Maureen McHugh's Nekropolis is well worth reading if you are interested in my opinion of such things. Interesting view of a future Morocco, and reflection on the emotional conditions of human servitude. One might compare it to Grimwood's Eliskandria trilogy, but McHugh's style is less cyberpunk, more classically realist (a la Zola's Human Condition), and I mean that in a good way, although I realize tastes differ. Also Marjane Satrapi's Persepolis is a moving autobiography of growing up in modern Iran, a very quick read in graphic novel form.

Did I tell you about the visit to Whitewater? last Thursday, oh dear probably not. Not one but two old friends to see. I found Victoria's new house and we were unable to catch up on everything although it was good to visit, after a couple of decades. We are involved in plotting the reunion in August of the half-dozen people we really want to see out of the whole high school, and she has big landscaping plans in the meantime. Then I also saw Barb, who is of course still sick, still on IV nourishment, down to 100 pounds or so and that includes the swelled-up leg. Beautiful drive down and back, and I picked up some sweet corn from a farm stand.

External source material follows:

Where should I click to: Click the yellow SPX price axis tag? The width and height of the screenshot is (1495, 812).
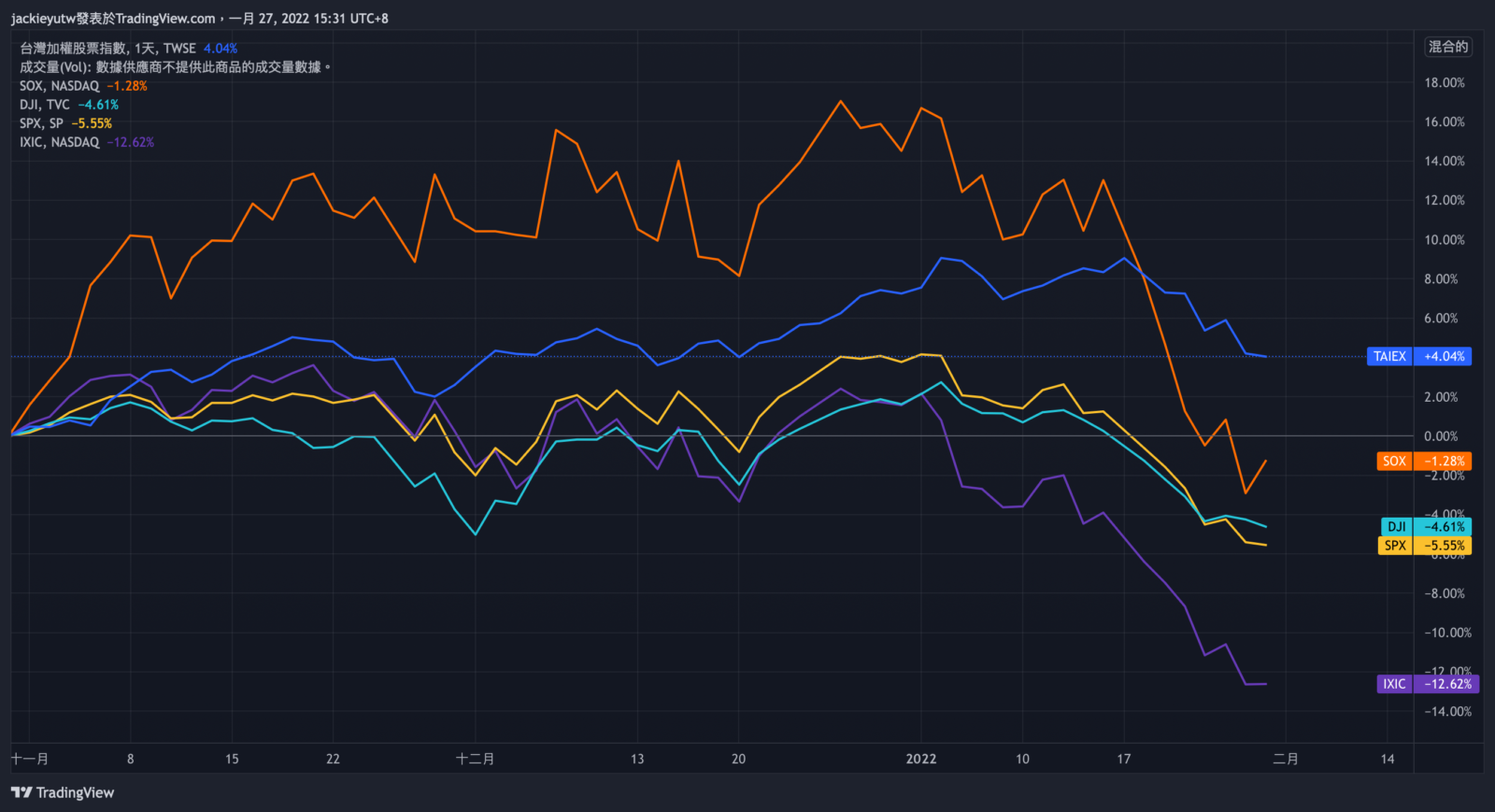pyautogui.click(x=1424, y=546)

What else. Very elaborate plan yesterday had shifted from going to the play with the usual suspects to going to the play with a completely different posse and dinner afterward, which after a couple bottles of wine turned into surprise! a meeting (of the calligraphers guild revolutionary cabal). Saw Othello at American Players Theater. This is just the kind of place where I ought to hyperlink some further discussion. However there is chicken in the oven and two kinds of salad to make and green beans to prepare for steaming too so I will bid you all a fond au revoir.